Primeiros erros - parte III - Negação e Barganha
Estava claro que eu deveria terminar, mas pensar em abrir mão de todos os sonhos e promessas doía de mais.
Era uma dor insuportável perto do que vi, ou dos sentimentos ruins que ele me fez sentir, então me vesti de culpa e fiz o que qualquer pessoa com dependência emocional faria.
Escutei todas as desculpas como se fossem verdades, admiti meus erros como se fossem só meus, dirigi quilômetros só para "terminar" da melhor forma com a única intensão de reatar o que já estava quebrado.
"Não, ele não vai terminar comigo, não pode, ele me prometeu o mundo, somos perfeitos, somos um casal"
Ahh as promessas... cuidado com as promessas elas tem um poder sobre o universo e sobre as pessoas e é de tamanha irresponsabilidade afetiva prometer o que não se pode cumprir.
Dirigi por 1h e meia, não conseguia mais trabalhar, não queria falar com ninguém , só queria chegar, olhar no olho dele, gritar "seu idiota" e beijá-lo, como se o beijo apagasse todos os enganos.
Cheguei e senti o desprezo, mas não queria admitir...
Meu corpo todo tremia, eu não devia estar ali, então comecei a escrever, uma carta para Deus.
Pela primeira vez em anos me ajoelhei e rezei minutos a fio, sem distrações, pedi a Deus com todas as forças que me escutasse e que me desse força quando na verdade o que eu precisava era discernimento.
Escrevi um compromisso para ele, para mim e para Deus e nossas famílias, ele leu com frieza, não fez diferença, todo mundo merece uma segunda chance, menos eu! pelo menos é assim que eu vi aquela situação...
Jogamos as cartas na mesa e eu lhe pedi 1 semana para mudar de ideia, pedi uma chance e ele concordou ( mais uma promessa vazia que não se cumpriria)
Ele esta na semana de luto, no seu inferno astral e o que ele diz ser razão claramente são emoções confusas, não é que a gente não precisasse acabar... precisávamos, mas não nossa relação e sim como ela estava sendo conduzida, isso era um fato.
Mas acabar tudo , desta forma, só me trazia mais dor, um sentimento profundo de abandono justamente 1 semana depois de ter pedido "me ajuda" e depois de tanto ter ajudado.
Eu barganhei, joguei ao vento dezenas de argumentos que ele provavelmente só escutava "bla bla bla" , depois fiz dezenas de promessas que o fizessem parar para pensar...
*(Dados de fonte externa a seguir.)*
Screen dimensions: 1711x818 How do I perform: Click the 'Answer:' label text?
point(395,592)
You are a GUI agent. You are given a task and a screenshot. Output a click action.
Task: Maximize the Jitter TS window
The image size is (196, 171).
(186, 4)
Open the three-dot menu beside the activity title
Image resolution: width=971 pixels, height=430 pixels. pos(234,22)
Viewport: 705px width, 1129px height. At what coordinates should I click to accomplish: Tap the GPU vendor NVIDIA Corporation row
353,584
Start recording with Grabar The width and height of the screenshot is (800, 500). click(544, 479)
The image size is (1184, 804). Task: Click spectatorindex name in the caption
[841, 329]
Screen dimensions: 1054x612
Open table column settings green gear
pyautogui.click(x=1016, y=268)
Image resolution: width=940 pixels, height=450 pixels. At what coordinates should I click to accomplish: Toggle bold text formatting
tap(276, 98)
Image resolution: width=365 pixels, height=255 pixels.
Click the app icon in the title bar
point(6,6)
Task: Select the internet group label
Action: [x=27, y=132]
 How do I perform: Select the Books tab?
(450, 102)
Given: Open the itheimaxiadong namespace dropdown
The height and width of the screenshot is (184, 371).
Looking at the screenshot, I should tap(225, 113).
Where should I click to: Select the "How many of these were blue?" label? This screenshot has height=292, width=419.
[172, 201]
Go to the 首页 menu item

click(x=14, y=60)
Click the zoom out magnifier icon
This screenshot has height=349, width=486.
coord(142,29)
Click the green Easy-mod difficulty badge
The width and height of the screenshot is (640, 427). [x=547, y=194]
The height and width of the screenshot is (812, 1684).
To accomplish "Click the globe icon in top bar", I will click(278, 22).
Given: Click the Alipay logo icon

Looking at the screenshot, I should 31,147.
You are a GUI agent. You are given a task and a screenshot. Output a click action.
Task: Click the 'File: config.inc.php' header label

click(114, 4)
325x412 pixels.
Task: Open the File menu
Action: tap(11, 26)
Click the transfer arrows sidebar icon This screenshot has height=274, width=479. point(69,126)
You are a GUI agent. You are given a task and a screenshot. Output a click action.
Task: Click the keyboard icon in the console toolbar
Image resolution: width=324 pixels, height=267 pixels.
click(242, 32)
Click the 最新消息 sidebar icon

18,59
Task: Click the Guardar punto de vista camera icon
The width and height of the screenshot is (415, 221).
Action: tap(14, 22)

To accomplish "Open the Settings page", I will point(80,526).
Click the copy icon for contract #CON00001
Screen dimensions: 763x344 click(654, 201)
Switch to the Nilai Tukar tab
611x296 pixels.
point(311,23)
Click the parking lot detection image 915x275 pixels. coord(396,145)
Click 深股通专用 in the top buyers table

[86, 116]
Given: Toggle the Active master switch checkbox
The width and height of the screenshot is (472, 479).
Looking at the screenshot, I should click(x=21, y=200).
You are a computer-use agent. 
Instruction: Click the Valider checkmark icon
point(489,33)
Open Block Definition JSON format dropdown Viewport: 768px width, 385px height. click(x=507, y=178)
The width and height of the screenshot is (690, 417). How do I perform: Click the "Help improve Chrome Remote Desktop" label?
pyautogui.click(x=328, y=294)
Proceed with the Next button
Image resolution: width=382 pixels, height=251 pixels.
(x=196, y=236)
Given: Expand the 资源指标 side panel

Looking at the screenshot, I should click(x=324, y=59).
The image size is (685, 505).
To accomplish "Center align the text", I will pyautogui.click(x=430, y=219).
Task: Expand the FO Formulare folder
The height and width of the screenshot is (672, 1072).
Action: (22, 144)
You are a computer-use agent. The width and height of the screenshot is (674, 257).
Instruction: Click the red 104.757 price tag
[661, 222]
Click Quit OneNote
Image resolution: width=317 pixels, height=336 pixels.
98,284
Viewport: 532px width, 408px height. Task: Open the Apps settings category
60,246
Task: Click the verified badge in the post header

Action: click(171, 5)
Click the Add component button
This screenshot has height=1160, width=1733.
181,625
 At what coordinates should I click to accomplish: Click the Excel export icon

Semanas antes ele havia me questionado se eu perdoaria uma traição e divagou dizendo que a família era importante e que devemos tentar de tudo antes de acabar um relacionamento, fazer terapia, corrigir os erros, etc... Ao questioná-lo sobre isso ele me veio com uma resposta dura que abriu uma ferida que não sei se serei capaz de curar sem deixar cicatrizes...
"eu falava sobre um relacionamento sério, algo que não temos, não somos uma família Agatha, não temos nada"
Minha humilhação deveria ter acabado ali... argumentei com tudo que tinha... palavras , gestos, corpo e alma... sim.. quis me entregar mais uma vez , talvez a última...
Queria tentar, queria ter certeza de que todo sentimento havia acabado, de que a decisão era firme e certa.
Ele cedeu e fizemos o que fazemos de melhor, nos amamos ... com um pingo de culpa.
Dormimos abraçados, era cedo e eu não queria iria embora, o sentimento de perda voltou, a sensação de que poderia ser o último encontro invadiu meu peito, fizemos amor mais uma vez e cai no choro.
Nada mais importava... meu emprego, minha família, minha dignidade... tudo que eu conseguia ver na minha frente era o homem que eu amava, e ir embora era doloroso de mais.